Start of READING PASSAGE
Longest Common Subsequence (Due 22 July 2011)

Each strand of DNA is built out of four nucleotides (or bases) called adenine (A), thymine (T), cytosine (C), and guanine (G). Genetic information is determined by the sequence of bases along the strand.

This program will find the longest common base sequence in two strands of DNA. Each strand is represented by the sequence of letters A, T, C, and G. For example, in the two strands ATGC and TGAC the longest common sequence is TG. The two strands need not have the same length. It is quite possible for the two strands not to have any common sequence (a sequence of 1 base does not count).

Input: Prompt the user to enter two strands of DNA one strand at a time.

Output: You will write out all the common longest subsequences, one line at a time. If you do not find any common sequence write No Common Sequence Found.
End of READING PASSAGE
Start of DATA SUPPLIED
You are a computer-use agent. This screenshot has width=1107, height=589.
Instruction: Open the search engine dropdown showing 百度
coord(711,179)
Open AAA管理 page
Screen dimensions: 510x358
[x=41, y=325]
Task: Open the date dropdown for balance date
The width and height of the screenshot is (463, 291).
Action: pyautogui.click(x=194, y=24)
End of DATA SUPPLIED
Start of DATA SUPPLIED
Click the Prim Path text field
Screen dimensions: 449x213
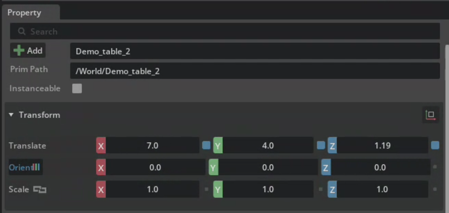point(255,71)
End of DATA SUPPLIED
Start of DATA SUPPLIED
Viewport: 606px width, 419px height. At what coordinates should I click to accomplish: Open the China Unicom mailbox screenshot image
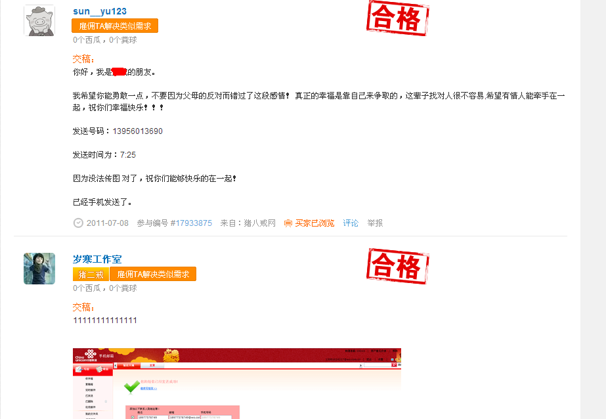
End of DATA SUPPLIED
*WHAT THE TASK ASKS:* In the longest common subsequence assignment, what should the program write out when it finds no common sequence? Answer using only the longest common subsequence assignment, not the rows.

*SOLUTION FOR THIS PROBLEM:* No Common Sequence Found